**Passage extrait:**

┌────────

Après la revue de littérature, l’équipe de projet a travaillé à développer une méthode qui s’inspire des meilleures pratiques recensées et qui apparaissent les plus susceptibles de répondre aux besoins de la SQI. La première de ces conditions est l’envergure et la diversité du parc immobilier. La méthode devait être suffisamment exhaustive pour brosser un portrait réaliste des risques encourus par chaque bâtiment, mais demeurer assez générale afin de pouvoir en évaluer plusieurs à l’intérieur d’un laps de temps raisonnable. La deuxième condition est le besoin de produire des résultats qui s’inscrivent dans les opérations courantes. La méthode se concentre donc sur la production d’un indice de risques climatiques complémentaire à l’indice d’état qui est actuellement utilisé pour prioriser les projets de maintien d’actifs. La troisième condition est la transférabilité. La SQI s’est effectivement engagée à partager sa méthode avec tous les acteurs de l’immobilier qui souhaiteraient entreprendre une démarche comparable. Cependant, les bases de données de la SQI contiennent une masse considérable d’informations sur chacun de ses immeubles, ce qui n’est pas le cas de toutes les organisations. La méthode devait donc s’appuyer sur des données faciles à documenter.

La démarche élaborée repose sur le calcul d’indices de danger, d’exposition et de vulnérabilité qui conduisent au calcul d’indices de risques comme le propose le « Guide complémentaire sur la vulnérabilité : le concept de risque » (GIZ and EURAC, 2017). Cette approche a été privilégiée pour plusieurs raisons, dont sa rigueur, son adaptabilité, sa présentation des résultats en fonction des trois composantes du risque, ainsi que le format numérique des indices s’inscrivant facilement dans les bases de données existantes et des échelles alphanumériques ou graphiques facilement communicables. Enfin, les indices peuvent être suivis dans le temps ce qui facilite l’évaluation de l’efficacité des actions d’adaptation. La méthode comprend quatre étapes préalables à l’évaluation des risques. Il s’agit de :

  1. l’identification des dangers climatiques potentiels
  2. la reconnaissance des indices climatiques évaluant ces dangers
  3. la création d’une base de données géospatiale et
  4. la sélection de critères pour prioriser les immeubles à évaluer

La base de données géospatiale permet de situer chaque immeuble dans son contexte et centraliser les données requises. Elle permet aussi d’intégrer des couches de données produites par d’autres organismes pour évaluer l’exposition des bâtiments à certains dangers d’origine climatique comme les inondations. Enfin, le logiciel de géomatique utilisé pour sa gestion offre aussi la possibilité de faire des requêtes basées sur des attributs descriptifs.

└────────

**Vos tâches:**
**A)** Selon le passage sur l'évaluation des risques climatiques, combien d'étapes préalables à l'évaluation des risques la méthode comprend-elle ?
**B)** Dans le passage sur l'évaluation des risques climatiques, recopiez le texte depuis « 1. l’identification des » jusqu'à « des attributs descriptifs. » inclus, en remplaçant « géospatiale » par « géographique ».
Le matériel présenté ensuite provient d'une autre source.

**Segment de données:**
┌────────

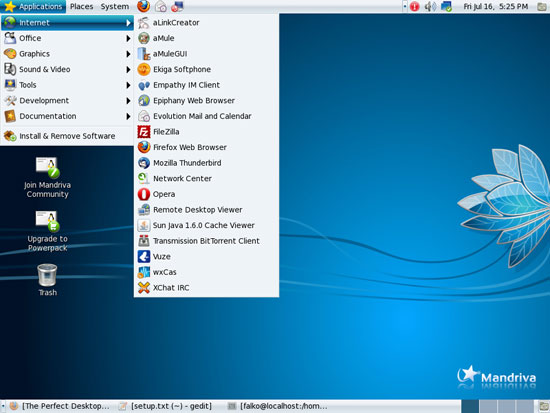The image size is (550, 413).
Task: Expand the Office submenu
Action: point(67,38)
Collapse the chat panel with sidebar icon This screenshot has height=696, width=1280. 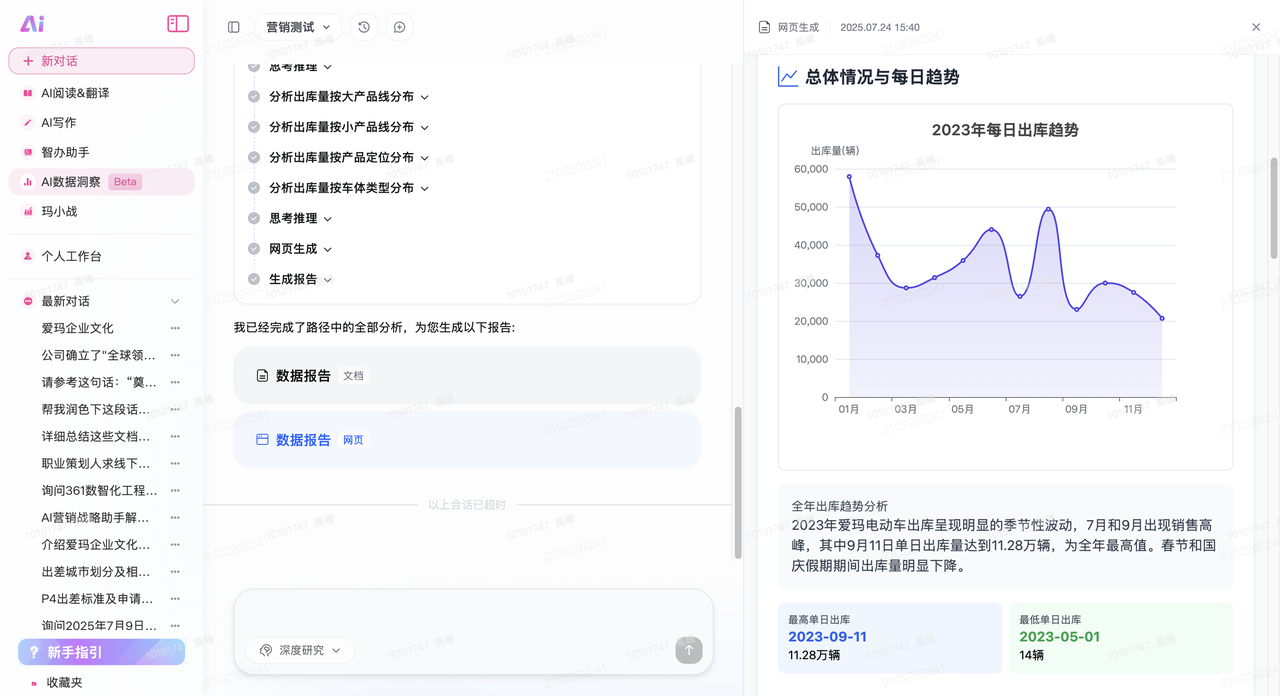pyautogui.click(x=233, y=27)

└────────

**Exercice corrigé:**
**A)** Quatre étapes.

**B)**
1. l’identification des dangers climatiques potentiels
  2. la reconnaissance des indices climatiques évaluant ces dangers
  3. la création d’une base de données géographique et
  4. la sélection de critères pour prioriser les immeubles à évaluer

La base de données géographique permet de situer chaque immeuble dans son contexte et centraliser les données requises. Elle permet aussi d’intégrer des couches de données produites par d’autres organismes pour évaluer l’exposition des bâtiments à certains dangers d’origine climatique comme les inondations. Enfin, le logiciel de géomatique utilisé pour sa gestion offre aussi la possibilité de faire des requêtes basées sur des attributs descriptifs.